I have been teaching a course called “Principles of Ecology” at OU since 1996. It was a traditional two one-hour lecture, one three-hour lab for most of those years. In 2013, I decided to flip the course, converting the lectures to workshops, and asking students to do more reading outside of class. The goal is to allow for more hands on “learning by doing” activities in the workshops, and to more tightly linked lab and fieldwork to workshop data analysis and interpretation. All in all it has been an exciting, often unnerving, but very satisfying transformation. One that is ongoing.

All along it occurred to me that the title of our course strongly implies that there is a finite number of useful principles that our students should internalize. Moreover, if the list and the principles themselves are sufficiently pithy, we should be able to cover them at the beginning of the course, rather than unveil them, one after the other, as the course proceeds. The advantage there would be that students get the big picture early, allowing us to revisit and recombine different suites of principles to build and explore new concepts and ideas. That’s the idea, at least.

I had two inspirations for this venture. One was Eugene Odum’s classic “Fundamentals of Ecology”, the famous “yellow book” that was the go-to text for much of ecology’s early years. Odum organized the book around chapters with titles that begin “Principles and concepts pertaining to….” (e.g., “Limiting factors).  He would then carve each chapter into a series of expositions each with a “Statement”, followed by an “Explanation” followed by “Examples”. I just love Odum’s book and this organization because it fits so well how I organize my own thoughts. I recommend finding a used copy. It holds up remarkably well.

The second inspiration was Meghan Duffy’s and colleagues’ recent discussion of how to organize an Intro Bio version of Ecology. I think I lifted Principle 2 and 4 directly from that blogpost. Lots of good pedagogy there.

So here is my working list of the Ten Principles of Ecology, stated first as tweet-worthy statement, followed by a short explanation of each. The idea is that my 48 students will be seeing this the first week of class and we will sample, expand on, and recombine them throughout the rest of the semester.  I realize every ecologist is different, and that this lays bare my own intellectual DNA on the subject. None-the-less, I’d love to see more lists like this.

Also, has anyone else tried a similar approach to structuring their class?  That is, start with the big picture, then backfill? I’d love to hear about it.

The Ten Principles of Ecology

1. Evolution organizes ecological systems into hierarchies.

Individual organisms combine into populations, populations combine into species, species combine into higher taxa like genera and phyla. Each can be characterized by its abundance and diversity (number of kinds) in a given ecosystem or study plot. How and why abundance and diversity vary in time and space is the basic question of ecology.

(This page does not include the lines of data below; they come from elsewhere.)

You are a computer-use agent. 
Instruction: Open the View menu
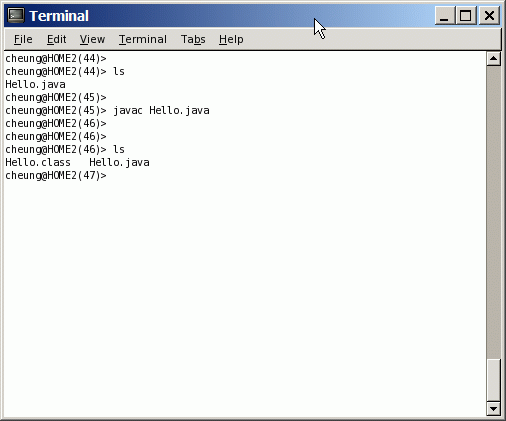click(x=92, y=39)
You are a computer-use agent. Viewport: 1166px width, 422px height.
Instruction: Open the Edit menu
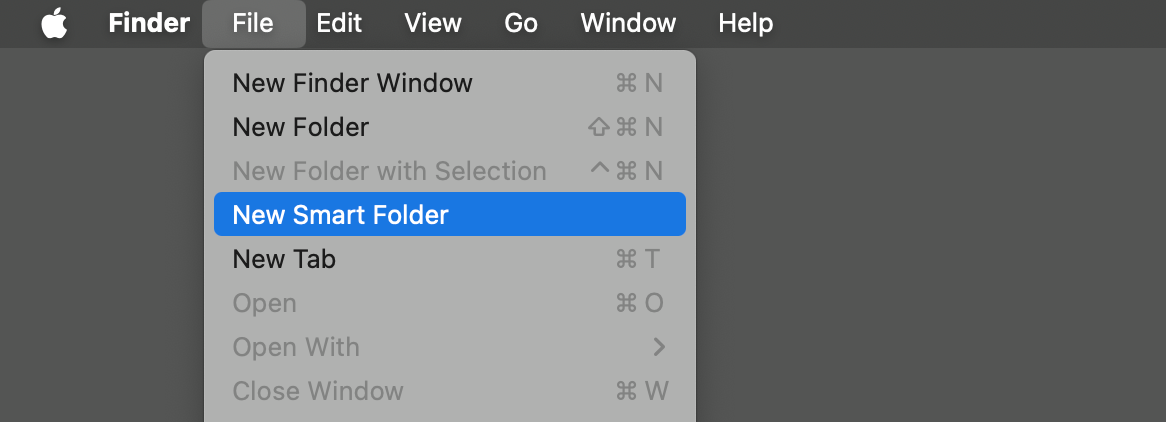coord(339,23)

2. The sun is the ultimate source of energy for most ecosystems.

Life runs on the carbon-rich sugars produced by photosynthesis; every ecosystem’s sugar output depends on how much solar energy and precipitation it receives.

3. Organisms are chemical machines that run on energy.

The laws of chemistry and physics limit the ways each organism makes a living and provide a basic framework for ecology. The supply of chemical elements and the sugars needed to fuel their assembly into organisms limit the abundance and diversity of life.

4. Chemical nutrients cycle repeatedly while energy flows through an ecosystem.

The atoms of elements like C, N, P, and Na go back and forth from spending time in living to spending time in dead parts of an ecosystem. But the photons of solar energy can be used only once before they are lost to the universe.

5. dN/dt=B-X+I

The rate that a population’s abundance in a given area increases or decreases reflects the balance of its births, deaths, and net migration into the area. Individuals with features that improve their ability to survive (i.e., not die) and make copies of themselves will tend to increase in that population.

6. dS/dt=D-X+I

The rate that the diversity of species in an area changes reflects the balance of the number of new forms that arise, those that go extinct, and those that migrate into the area. Individuals and species that have features allowing them to survive and reproduce in a local environment will tend to persist there.

7. Organisms interact—do things to each other—in ways that influence their abundance.

Individual organisms can eat one another, compete for shared resources, and help each other survive. Each pair of species in an ecosystem can be characterized by the kind and strength of these interactions, measured as their contribution to dN/dt.

8. Ecosystems are organized into webs of interactions.

The abundance of a population is influenced by the chains of interactions that connect it to the other species in its ecosystem. This often leads to complex behavior, and a key challenge in ecology is to determine what patterns of abundance and diversity can be predicted.

9. Human populations have an outsized role in competing with, preying upon, and helping other organisms.

Humans are one of millions of species embedded in Earth’s ecosystems. The ability of humans to change the planet, abetted by our large population size and technological prowess, increases our ability to shape the biosphere’s future. Humans, through principles 1-8, are currently changing the climate, re-arranging its chemistry, decreasing populations of food, moving around its species, and decreasing its diversity.

10. Ecosystems provide essential services to human populations.

These include products like timber, fiber and food, regulating water and air quality, and cultural benefits like recreation. A key goal of ecology is to use principles 1-9 to preserve ecosystem services.